:: EXTRACTED RECORDS ::
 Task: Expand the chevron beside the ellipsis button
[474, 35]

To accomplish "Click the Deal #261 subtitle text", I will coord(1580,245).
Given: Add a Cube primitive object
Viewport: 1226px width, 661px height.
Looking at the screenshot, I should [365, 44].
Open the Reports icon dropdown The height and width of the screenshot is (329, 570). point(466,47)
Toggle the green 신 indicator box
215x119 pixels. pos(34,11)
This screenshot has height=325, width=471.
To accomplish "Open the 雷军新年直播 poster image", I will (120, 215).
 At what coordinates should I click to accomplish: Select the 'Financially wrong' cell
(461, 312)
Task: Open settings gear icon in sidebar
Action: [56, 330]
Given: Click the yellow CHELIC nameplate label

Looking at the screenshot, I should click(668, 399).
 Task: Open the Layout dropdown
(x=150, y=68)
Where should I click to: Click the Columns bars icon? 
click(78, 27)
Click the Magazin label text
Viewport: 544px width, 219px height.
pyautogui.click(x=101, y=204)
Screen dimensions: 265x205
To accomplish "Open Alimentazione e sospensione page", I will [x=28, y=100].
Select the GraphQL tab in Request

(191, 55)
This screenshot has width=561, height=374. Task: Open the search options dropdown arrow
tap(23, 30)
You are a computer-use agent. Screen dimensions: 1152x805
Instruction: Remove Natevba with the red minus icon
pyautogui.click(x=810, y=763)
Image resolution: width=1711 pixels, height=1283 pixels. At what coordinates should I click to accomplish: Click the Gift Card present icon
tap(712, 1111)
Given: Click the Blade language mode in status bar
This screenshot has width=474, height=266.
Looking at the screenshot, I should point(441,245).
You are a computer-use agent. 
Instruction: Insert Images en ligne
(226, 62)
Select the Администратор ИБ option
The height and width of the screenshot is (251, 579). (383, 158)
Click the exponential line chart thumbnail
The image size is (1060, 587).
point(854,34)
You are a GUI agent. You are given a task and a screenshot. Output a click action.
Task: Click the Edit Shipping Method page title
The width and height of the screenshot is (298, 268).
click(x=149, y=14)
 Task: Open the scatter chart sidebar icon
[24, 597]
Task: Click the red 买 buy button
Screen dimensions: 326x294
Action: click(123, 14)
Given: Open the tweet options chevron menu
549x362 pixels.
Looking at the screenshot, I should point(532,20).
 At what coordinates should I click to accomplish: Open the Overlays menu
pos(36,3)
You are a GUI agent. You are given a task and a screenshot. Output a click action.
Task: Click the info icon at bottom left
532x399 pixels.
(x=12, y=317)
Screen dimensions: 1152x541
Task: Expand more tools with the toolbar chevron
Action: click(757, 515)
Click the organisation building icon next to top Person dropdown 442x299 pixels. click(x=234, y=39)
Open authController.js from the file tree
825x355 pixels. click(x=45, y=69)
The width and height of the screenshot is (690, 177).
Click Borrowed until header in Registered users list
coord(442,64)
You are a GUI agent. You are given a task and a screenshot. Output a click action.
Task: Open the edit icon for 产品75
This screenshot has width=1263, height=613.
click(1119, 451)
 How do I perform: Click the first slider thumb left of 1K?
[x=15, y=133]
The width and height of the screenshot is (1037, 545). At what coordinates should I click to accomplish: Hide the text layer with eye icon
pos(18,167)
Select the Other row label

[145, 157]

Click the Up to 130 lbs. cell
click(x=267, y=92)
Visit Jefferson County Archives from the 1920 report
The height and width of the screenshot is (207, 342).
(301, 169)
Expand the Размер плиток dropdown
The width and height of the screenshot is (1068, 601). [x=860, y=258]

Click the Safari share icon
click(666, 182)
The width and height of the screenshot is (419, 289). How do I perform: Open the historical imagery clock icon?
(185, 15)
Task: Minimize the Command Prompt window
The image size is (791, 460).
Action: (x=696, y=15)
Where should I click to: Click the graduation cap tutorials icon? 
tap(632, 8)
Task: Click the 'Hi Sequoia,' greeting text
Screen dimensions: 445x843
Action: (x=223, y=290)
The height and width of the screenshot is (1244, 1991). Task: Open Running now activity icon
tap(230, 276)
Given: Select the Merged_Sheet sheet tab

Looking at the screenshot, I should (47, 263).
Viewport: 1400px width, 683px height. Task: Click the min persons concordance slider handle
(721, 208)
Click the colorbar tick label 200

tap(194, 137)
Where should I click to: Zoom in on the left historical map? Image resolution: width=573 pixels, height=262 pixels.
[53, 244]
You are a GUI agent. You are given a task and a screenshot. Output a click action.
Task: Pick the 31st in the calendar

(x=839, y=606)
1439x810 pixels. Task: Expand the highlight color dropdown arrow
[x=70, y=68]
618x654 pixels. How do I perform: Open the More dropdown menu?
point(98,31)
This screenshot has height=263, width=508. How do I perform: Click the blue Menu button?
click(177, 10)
:::
▶ _GOAL_
Render the stretch of data from the line containing "Given: Select the Merged_Sheet sheet tab" through the end of the data as a CSV with two columns, instruction and action. Each row pairs a task's wording with its answer, each in one quoted field, with line breaks replaced by spaces.

▶ _SOLUTION TO THIS EXERCISE_
instruction,action
"Given: Select the Merged_Sheet sheet tab","Looking at the screenshot, I should (47, 263)."
"Viewport: 1400px width, 683px height. Task: Click the min persons concordance slider handle","(721, 208)"
"Click the colorbar tick label 200","tap(194, 137)"
"Where should I click to: Zoom in on the left historical map? Image resolution: width=573 pixels, height=262 pixels.","[53, 244]"
"You are a GUI agent. You are given a task and a screenshot. Output a click action. Task: Pick the 31st in the calendar","(x=839, y=606)"
"1439x810 pixels. Task: Expand the highlight color dropdown arrow","[x=70, y=68]"
"618x654 pixels. How do I perform: Open the More dropdown menu?","point(98,31)"
"This screenshot has height=263, width=508. How do I perform: Click the blue Menu button?","click(177, 10)"